Ahok menegaskan, penggusuran tersebut tetap dapat dijalankan tanpa harus menunggu keputusan hakim PTUN Jakarta. Dia menyatakan, pembongkaran rumah warga yang berdiri di atas tanah negara tidak perlu menuggu sidang PTUN selesai.

"Kalau semua orang sudah salah dudukin tanah negara, terus PTUN, didudukin terus, ya nggak bisa. PTUN itu urusan kedua, sekarang kan kita sudah sesuai prosedur. Minta bongkar, ya bongkar," katanya.

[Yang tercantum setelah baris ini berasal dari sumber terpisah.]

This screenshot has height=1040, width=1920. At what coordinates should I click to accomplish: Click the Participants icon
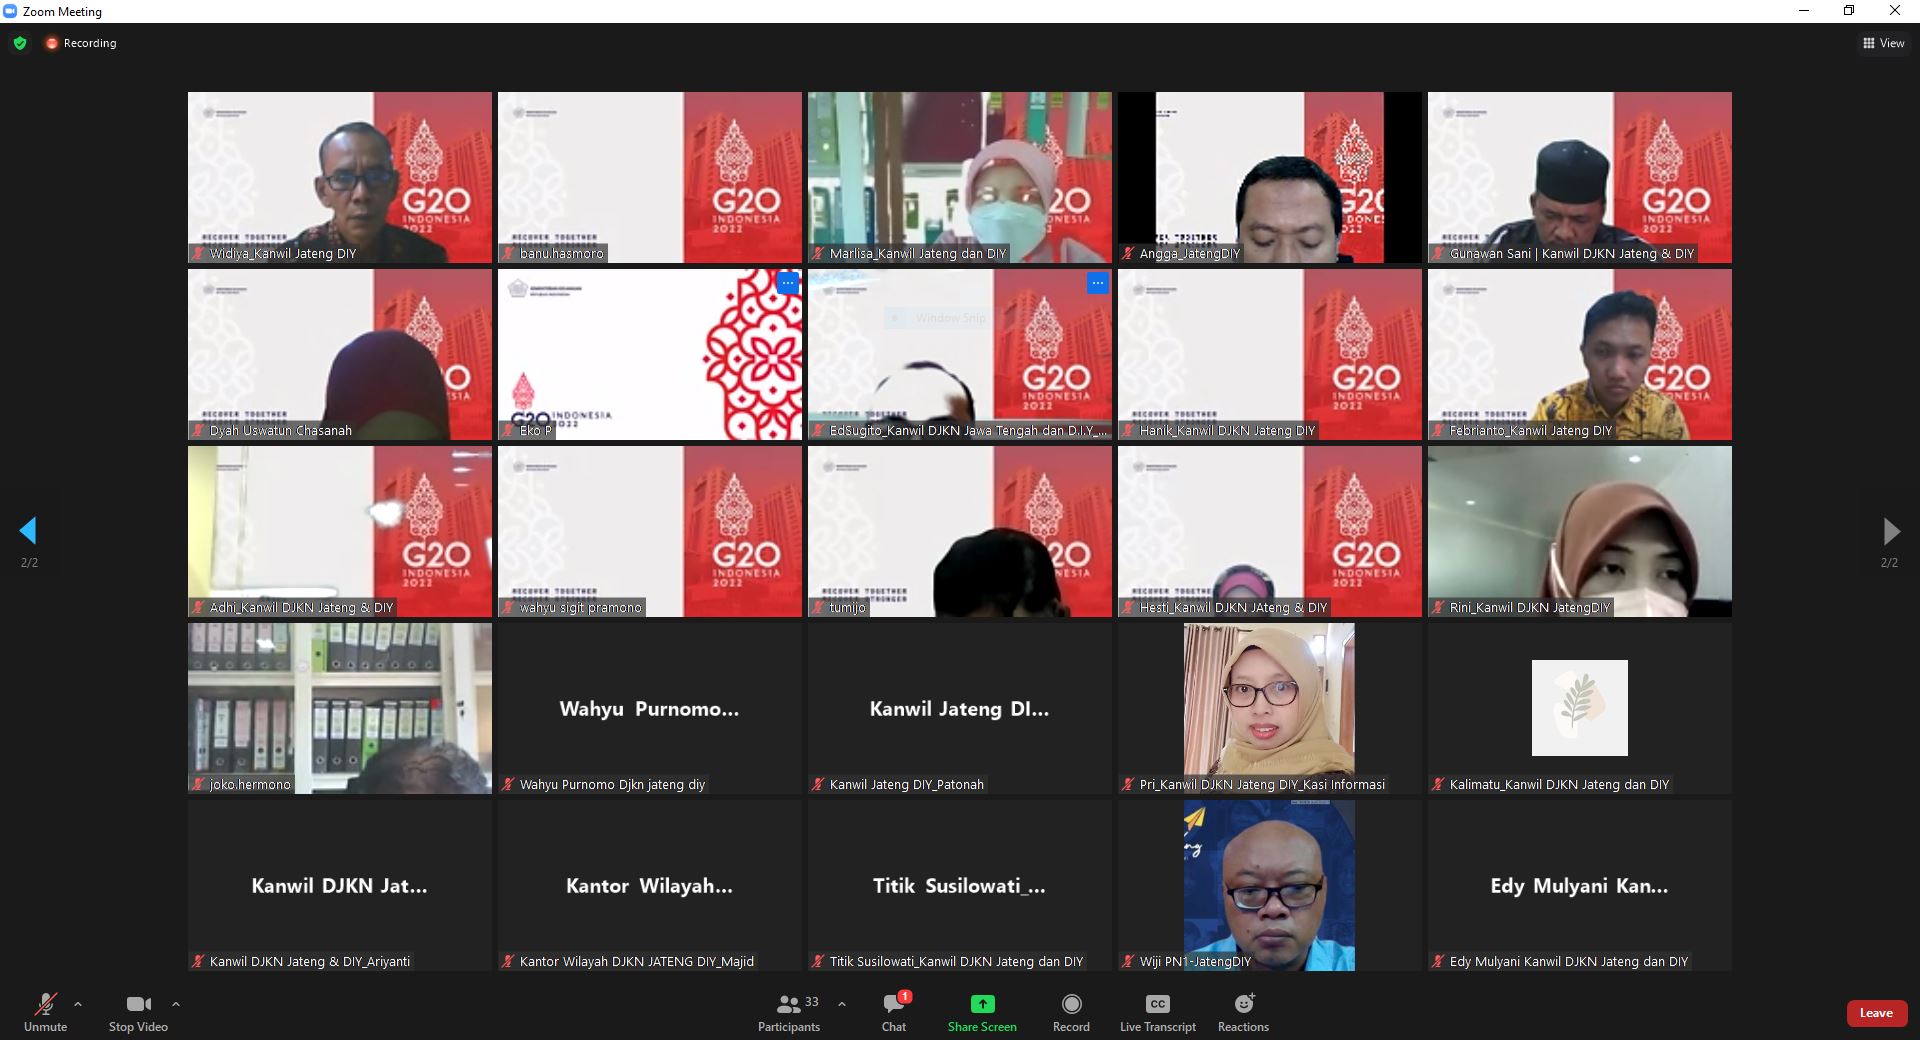(788, 1004)
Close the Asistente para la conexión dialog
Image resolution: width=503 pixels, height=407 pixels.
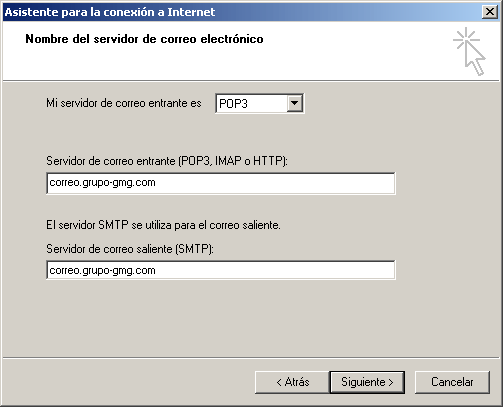click(490, 12)
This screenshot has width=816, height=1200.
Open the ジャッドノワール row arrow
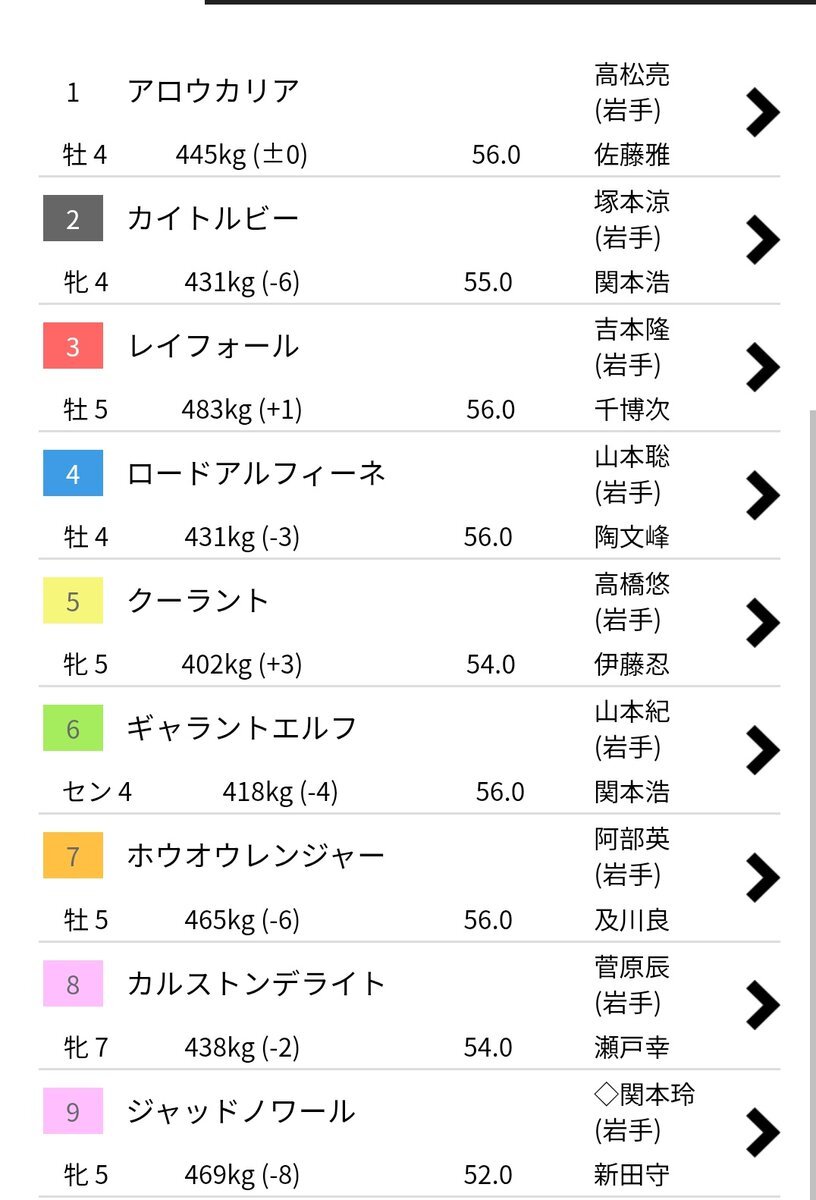click(x=762, y=1132)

Wakil Wali Kota Jakarta Selatan Irmansyah mengatakan, pembongkaran tetap dilakukan demi memenuhi kepentingan yang lebih besar. Dia menargetkan, pembongkaran dapat dilakukan 85 bidang pada Selasa (12/1). Irwansyah menjelaskan, warga yang digusur akan dipindahkan ke rumah susun (rusun). Proses pemindahan warga dilakukan sesuai prosedur dengan membuat pernyataan di atas materai.

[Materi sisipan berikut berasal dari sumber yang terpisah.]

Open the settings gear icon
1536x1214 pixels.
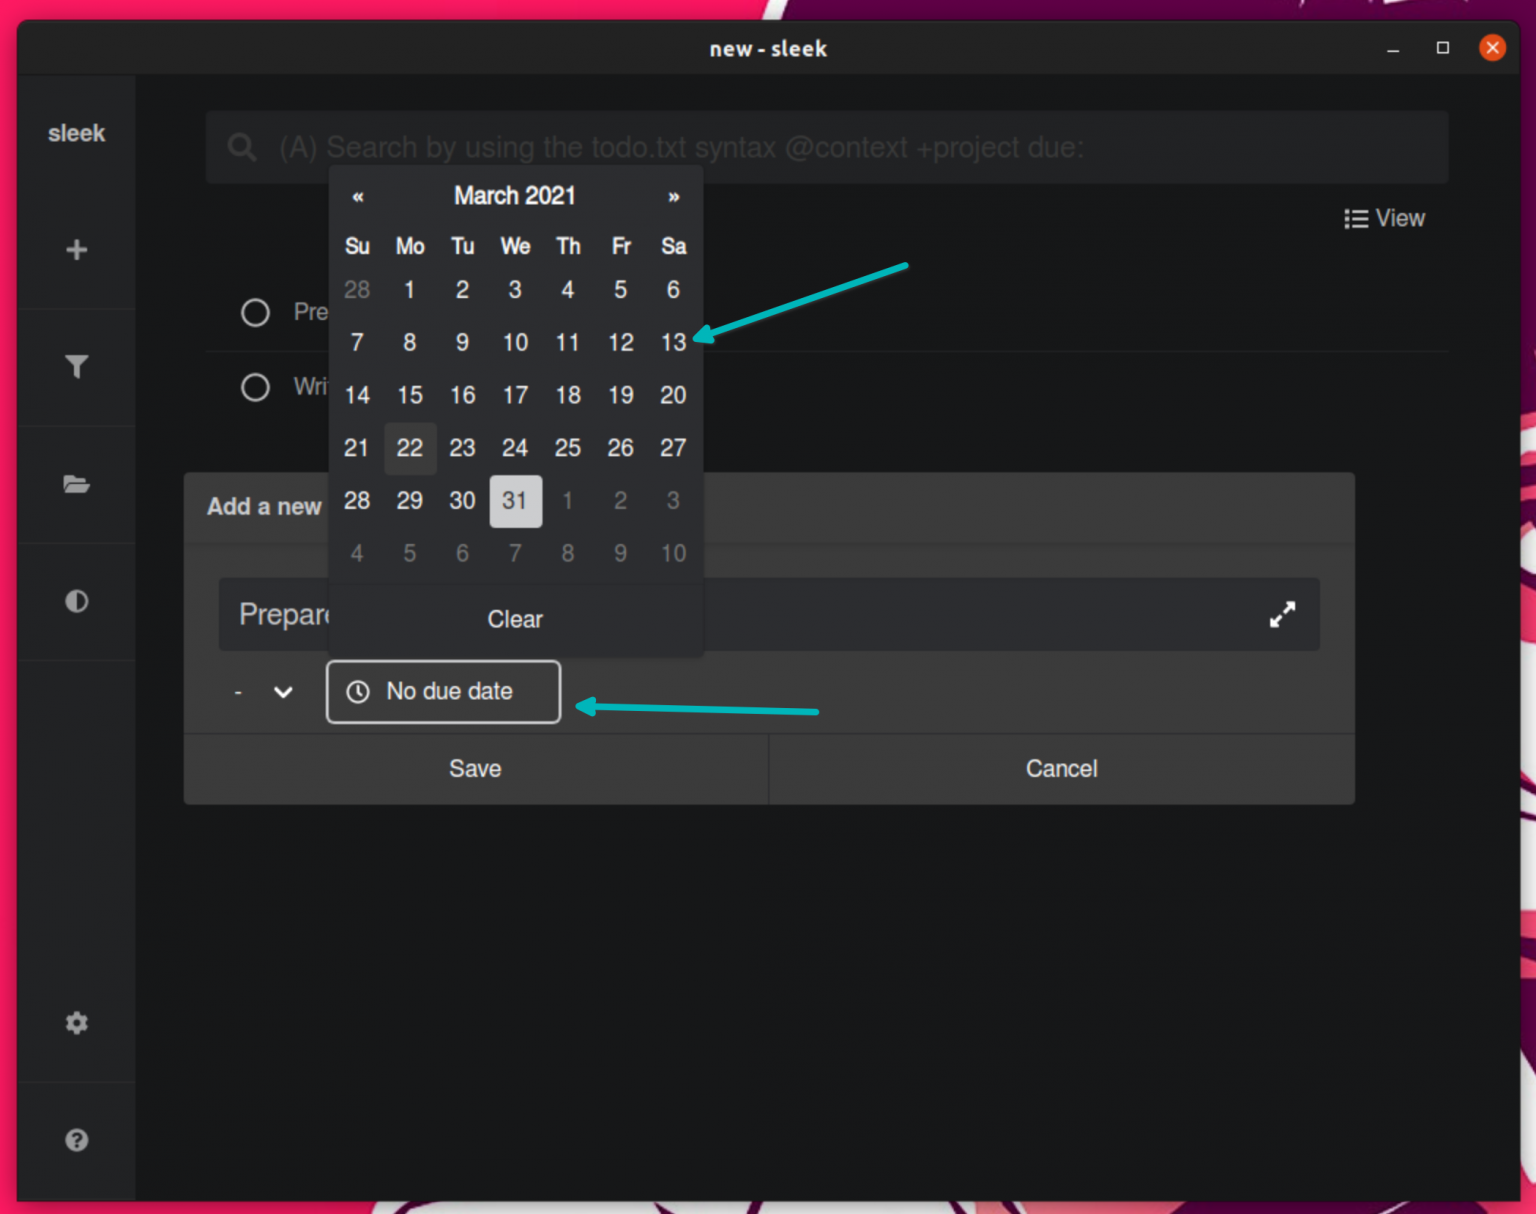coord(76,1022)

"Prosesnya saat mereka sudah diundi ada berita acara tinggal pindah. Ambil kunci itu di rusun sendiri, berarti sukerela setelah 14 hari harus menempati rusun," katanya.

Sekretaris Komisi A DPRD DKI Jakarta Syarif mengatakan, penggusuran yang dilakukan Pemprov di Bukit Duri sebenarnya minim benturan jika dibandingkan dengan di Kampung Pulo. Politikus Partai Gerindra itu menyatakan, Pemprov sudah menyediakan tempat tinggal baru bagi warga yang menjadi korban gusuran. Pemprov, sambung dia, harus memastikan fasilitas, misalnya, air dan lainnya dalam kondisi layak bagi warga Bukit Duri.

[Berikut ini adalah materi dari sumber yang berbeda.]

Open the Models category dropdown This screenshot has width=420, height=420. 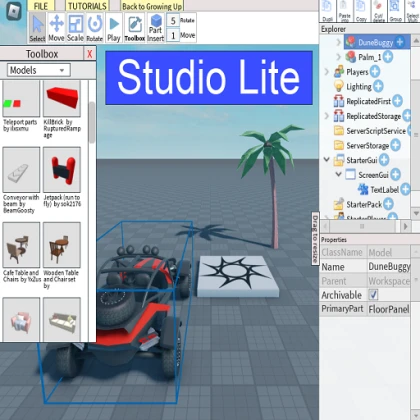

Dia mengimbau, Pemprov DKI menyediakan usaha kecil bagi warga korban gusuran agar mereka tidak jatuh miskin setelah pindah ke rusun. "Mereka kan ada yang punya tempat usaha kecil-kecilan, kalau dipindah nggak ada usaha, sampai di sana nggak punya usaha miskin juga jadinya," katanya.

Sementara, mediator warga Bukit Duri, Alldo Felix Januardy, menjadi korban pemukulan petugas gabungan Satpol PP dan kepolisian yang melakukan pembongkaran. Staf Yayasan Lembaga Bantuan Hukum Indonesia (YLBHI), Ainul Yakin menjelaskan, Alldo ada di lokasi hendak melindungi hak warga Bukit Duri dengan mencoba untuk melakukan dialog damai dengan aparat gabungan.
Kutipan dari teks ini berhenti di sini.